■ **Exercise tasks**
(A) In the editorial on ALICE households, rewrite the passage from "In Spotsylvania County, 41" up to and including "the income scale.", putting "local leaders" in place of "elected officials".
(B) Answer these questions from the editorial on ALICE households:
(i) How many households in the greater Fredericksburg region does the report count as ALICE?
(ii) By what percent did health care costs in Virginia rise between 2007 and 2015?
(iii) What percent of Spotsylvania County's population is ALICE?

───── Study text ─────

THE Rapppahannock United Way’s latest report on ALICE (Asset Limited, Income Constrained, Employed) residents confirms that there are 115,884 households in the greater Fredericksburg region living on the financial edge, with most unable to come up with even $400 to cover an unexpected expense.

Despite barely making enough to cover the basic costs of living, many of these workers are not eligible for government assistance—which falls off sharply in what is known as the “benefits cliff”—leaving them vulnerable to whatever large or small misfortune comes their way. And those who do qualify for assistance often find themselves in a Catch-22 position, in which accepting a slightly better paying job or a raise from their current employer costs them more in lost benefits than it’s worth.

Sarah Walsh, Rappahannock United Way’s vice president for strategic initiatives, told The Free Lance–Star that the nonprofit has met with officials at the Virginia Department of Social Services and asked them to consider replacing federal poverty level guidelines with ALICE data that more accurately takes into account the high cost of living in our area, and possibly phasing-out income-related subsidies in a more gradual fashion that incentivizes low-wage earners to better themselves instead of punishing them for trying to get ahead.



This is an excellent idea. The working poor are not free-loaders; they are contributing members of society, but their incomes have not kept pace with the staggering rise in the cost of living in Virginia. According to the ALICE report, health care costs in Virginia alone rose 81 percent between 2007 and 2015 despite then-candidate Barack Obama’s promise, at a 2008 town hall in Bristol, that if elected president he would “lower premiums by up to $2,500 for a typical family per year.”

During that same period, taxes increased 35 percent and housing costs went up 27 percent in the commonwealth, yet very few Virginians saw their incomes increase even close to those percentages.

In the City of Fredericksburg, 39 percent of city residents fall into the ALICE category. According to the report, it costs $80,088 (or an hourly full-time wage of $40.04) for a typical family of four—two adults with an infant and a preschooler—to afford the basic necessities of life in the city, where the median household income is $51,762.

In Spotsylvania County, 41 percent of the population is ALICE, with an annual income below the $75,720 deemed necessary to adequately feed, clothe, and shelter a family of four. In Stafford, where a bare-bones household budget that does not allow for extras (including savings) is $81,288 for a family of four, ALICE households make up 35 percent of the population.

It’s interesting to note that in all three of these jurisdictions, taxes are the third largest expense after housing and child care. So every time elected officials raise taxes—which they all just did—they make it even harder for ALICE families to make ends meet.

Virginians already receive $12.2 billion in public and private subsidies, and taxpayers—many of whom are also ALICE—should not be expected to supplement the incomes of households at the higher end of the income scale.

Public concern should be focused instead on working households whose annual income is just slightly above the federal poverty level of $24,250 for a family of four. They’re generally out of luck as far as government assistance is concerned, even though it would cost taxpayers much less in the long run to help them stay afloat than add them to the welfare rolls.

Flattening and gradually reducing the benefits cliff would help. So would providing small sums to cover unexpected emergencies—such as a car repair or a medical crisis that threatens their continued employment.

Local employers who depend upon, and profit from, ALICE workers also need to step up their support by raising their pay and offering them more benefits, if possible, or by at least providing more non-monetary assistance, such as flexible hours that reduce their child care expenses. When you’re living paycheck to paycheck, every little bit helps.

But Walsh admitted that just giving handouts, especially to people who keep making the same bad financial decisions over and over again, is not the solution either. That’s why helping low-income workers keep their jobs so they can move up the economic ladder and build family wealth should be the ultimate goal of any public or private subsidies.

───── Excerpted data ─────

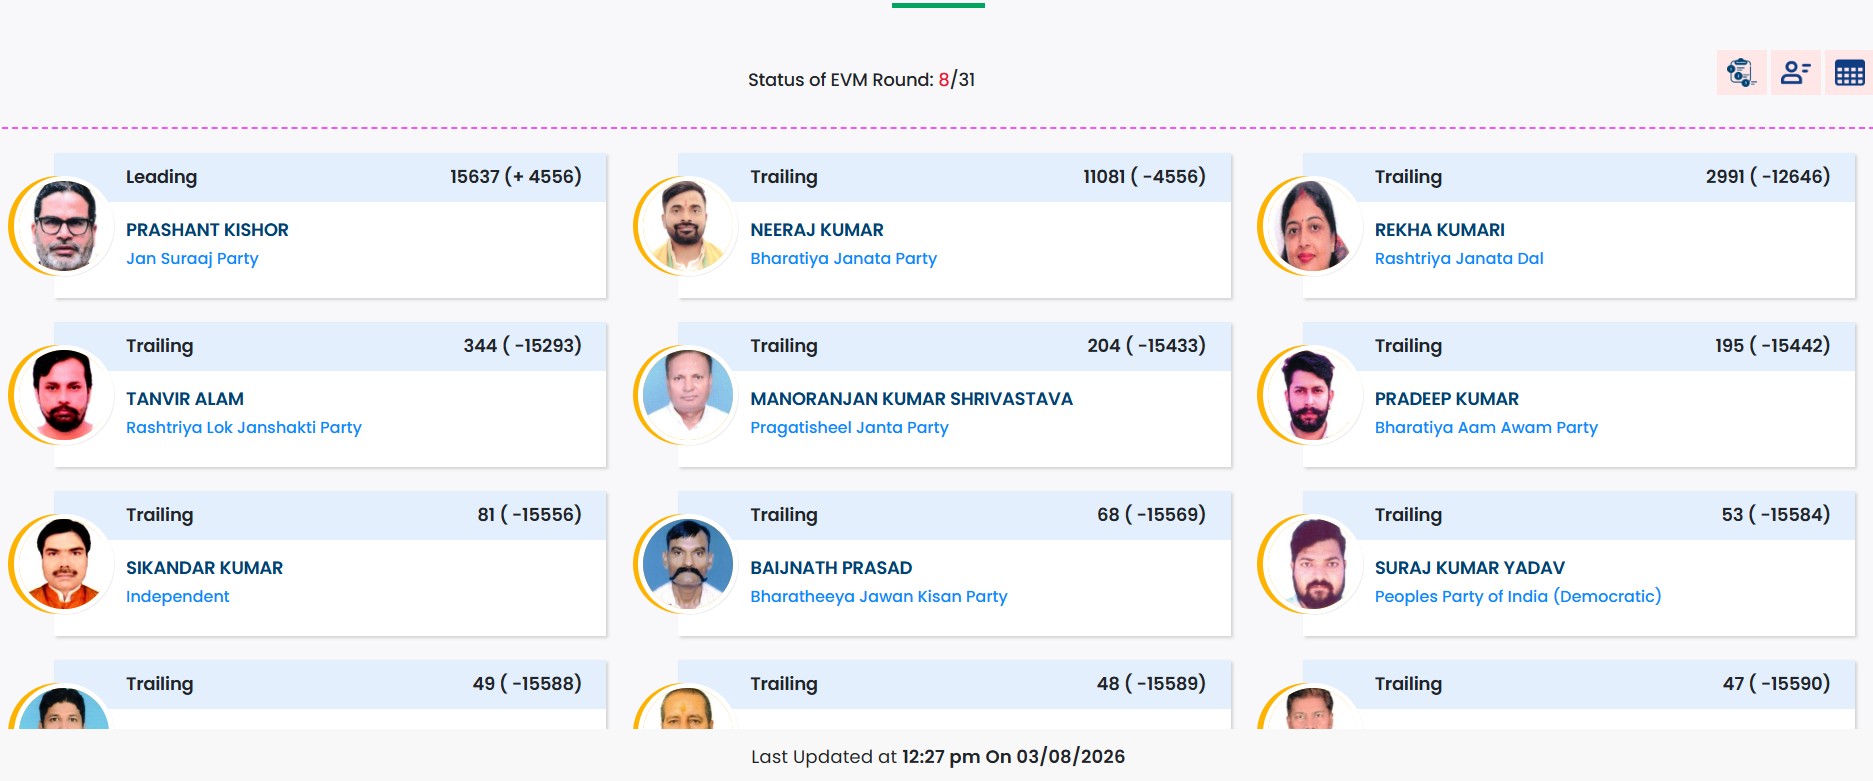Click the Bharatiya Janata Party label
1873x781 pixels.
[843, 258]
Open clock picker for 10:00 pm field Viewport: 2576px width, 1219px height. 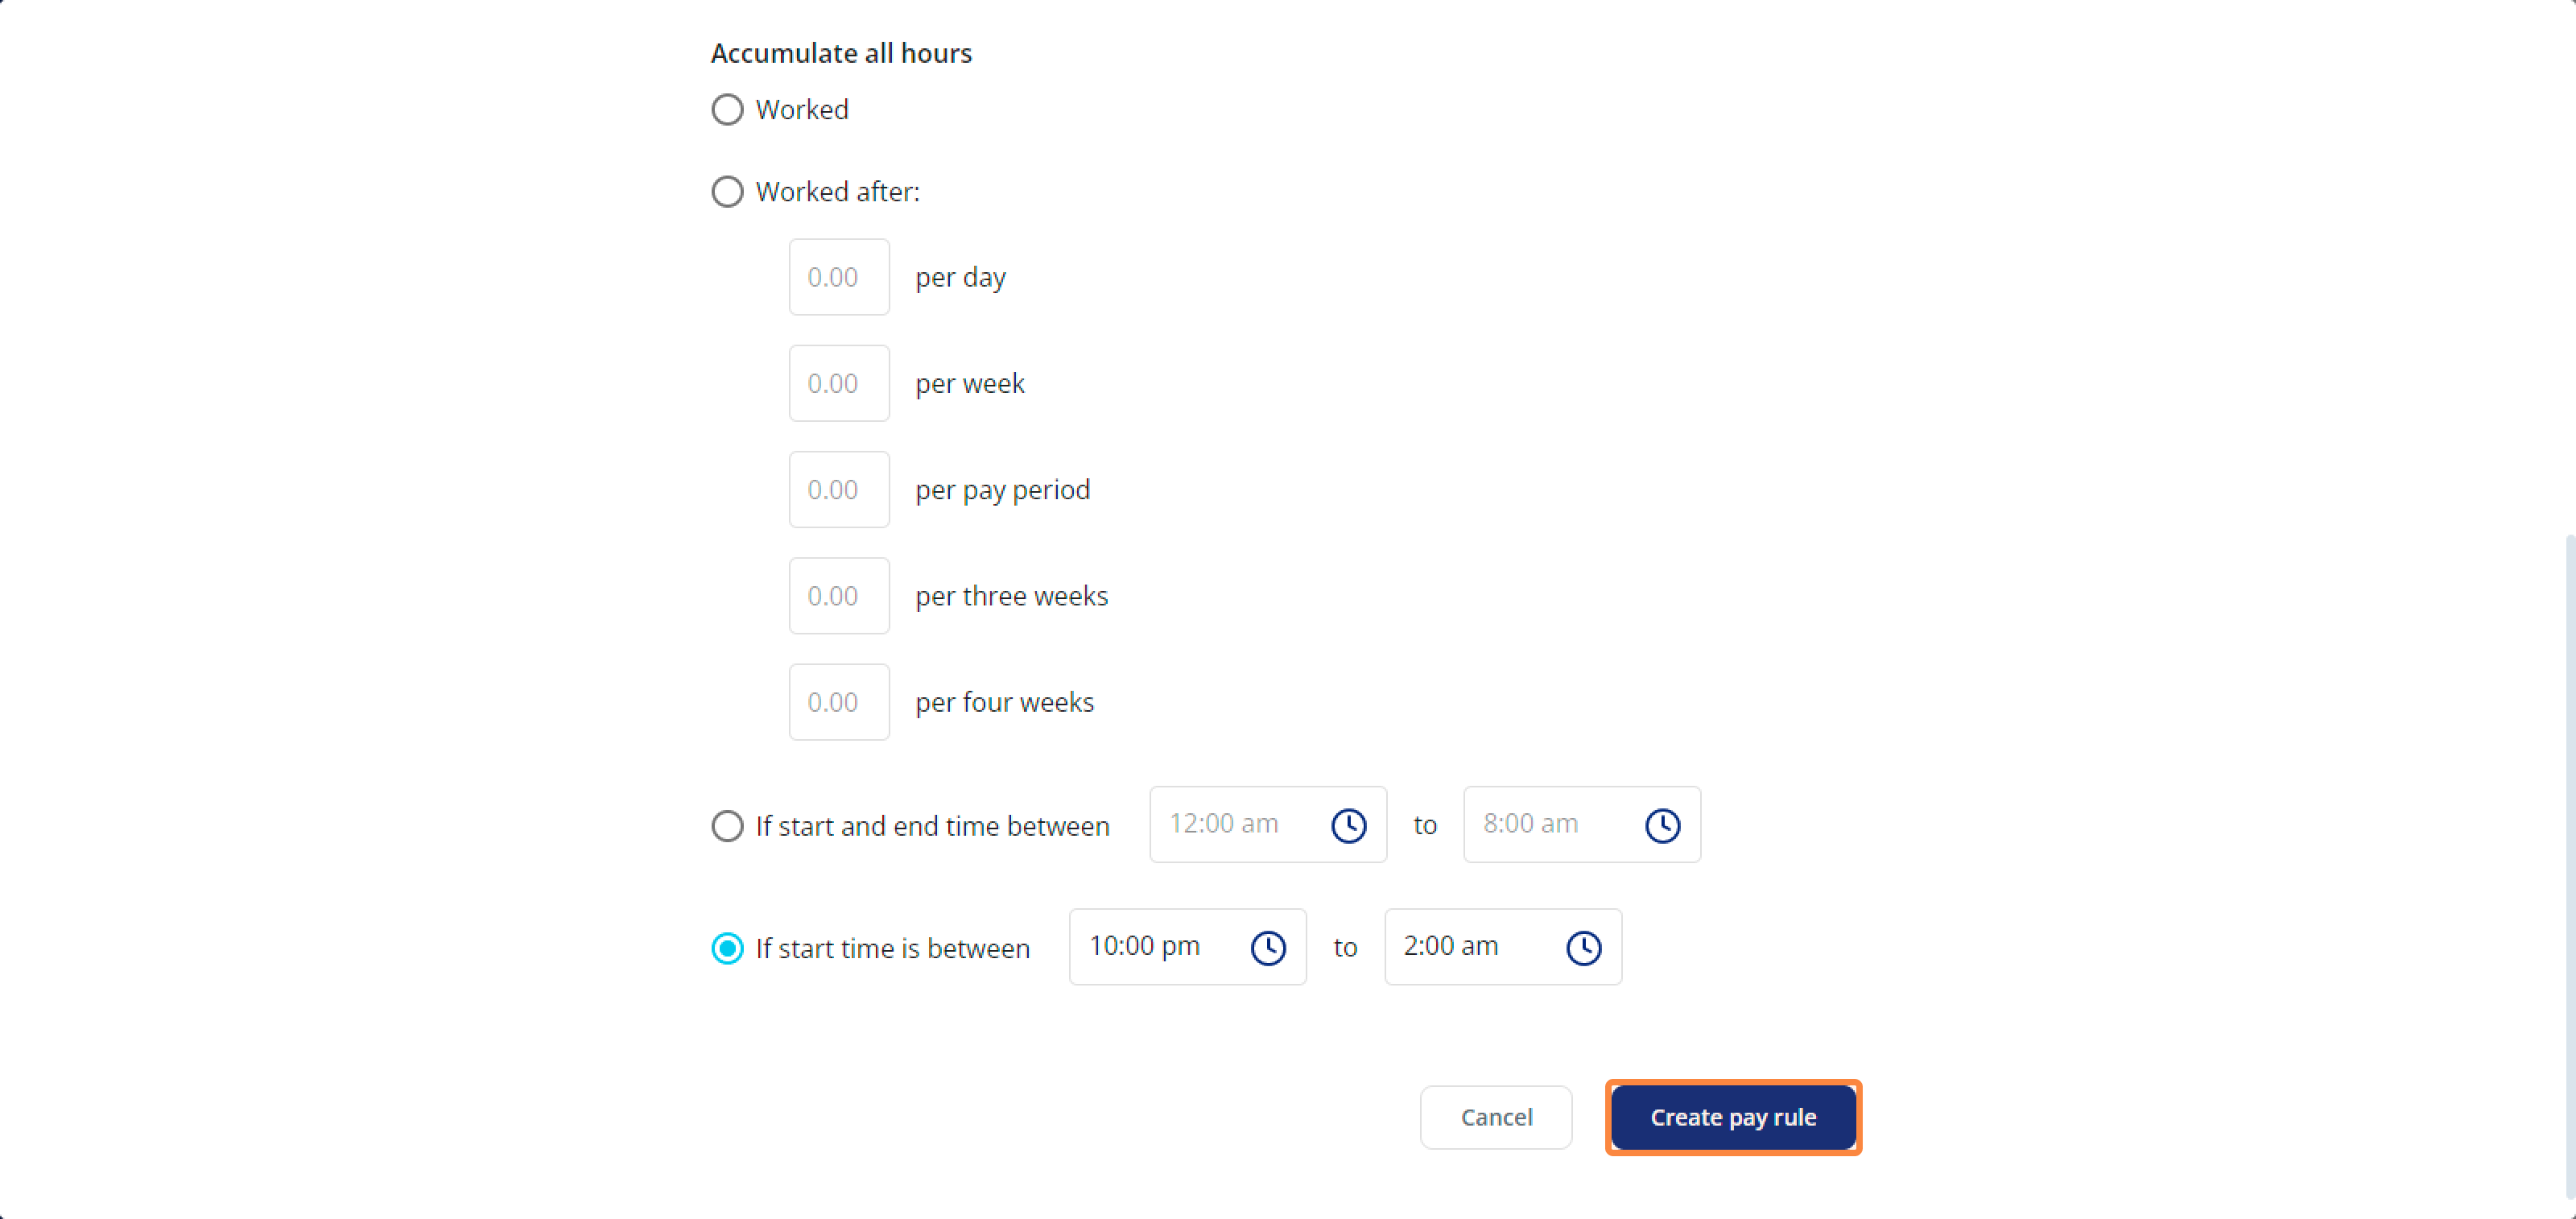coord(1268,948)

─────
───── Excerpted data ─────

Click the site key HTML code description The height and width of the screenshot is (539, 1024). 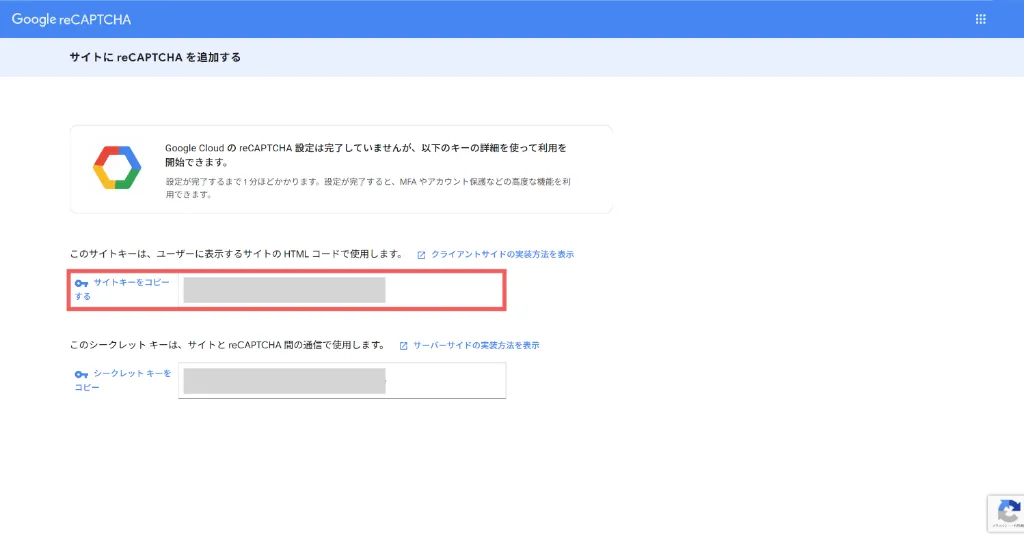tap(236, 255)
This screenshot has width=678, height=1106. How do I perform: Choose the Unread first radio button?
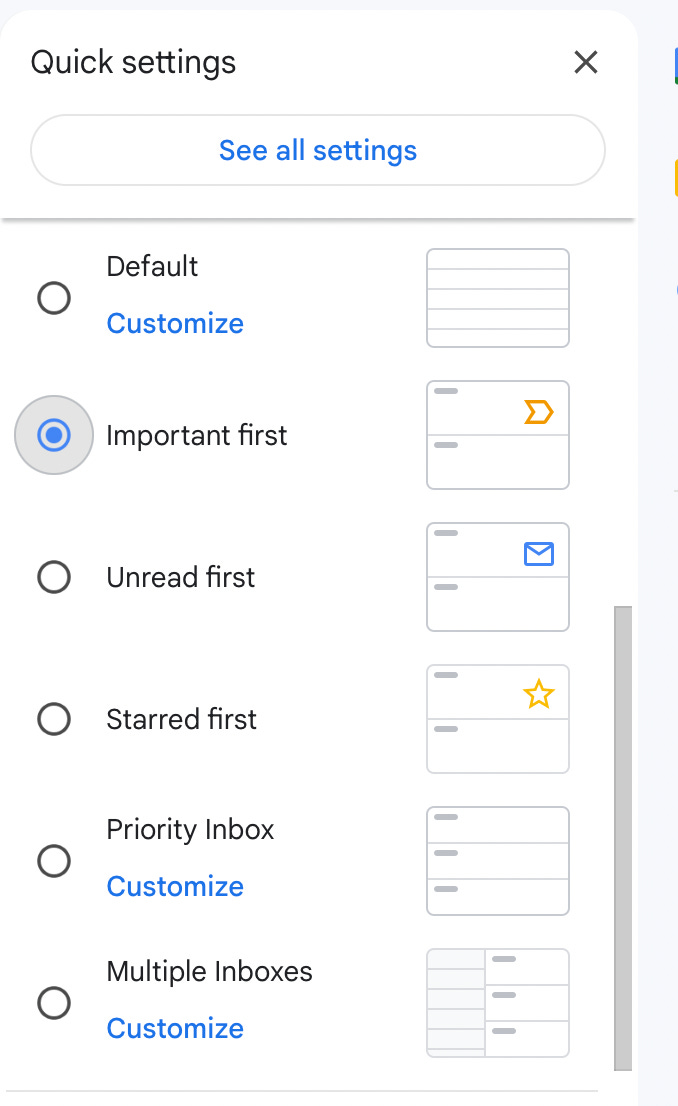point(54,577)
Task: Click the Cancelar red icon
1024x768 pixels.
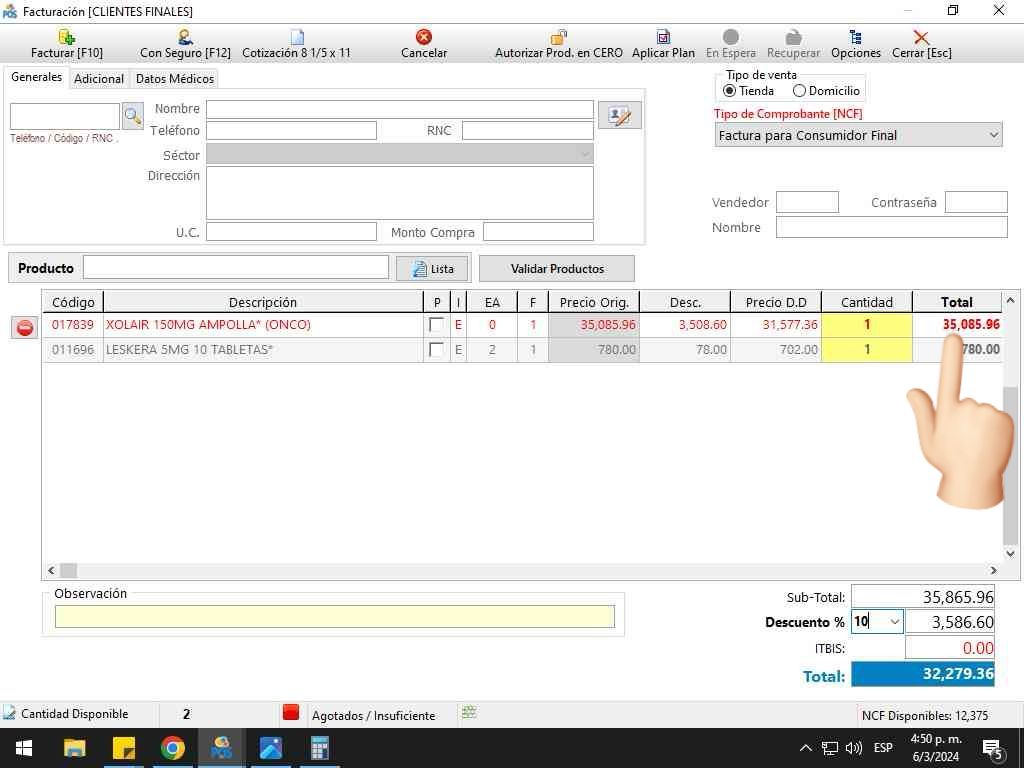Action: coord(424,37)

─────

■ **Results**
(A)
In Spotsylvania County, 41 percent of the population is ALICE, with an annual income below the $75,720 deemed necessary to adequately feed, clothe, and shelter a family of four. In Stafford, where a bare-bones household budget that does not allow for extras (including savings) is $81,288 for a family of four, ALICE households make up 35 percent of the population.

It’s interesting to note that in all three of these jurisdictions, taxes are the third largest expense after housing and child care. So every time local leaders raise taxes—which they all just did—they make it even harder for ALICE families to make ends meet.

Virginians already receive $12.2 billion in public and private subsidies, and taxpayers—many of whom are also ALICE—should not be expected to supplement the incomes of households at the higher end of the income scale.

(B)
(i) 115,884 households
(ii) 81 percent
(iii) 41 percent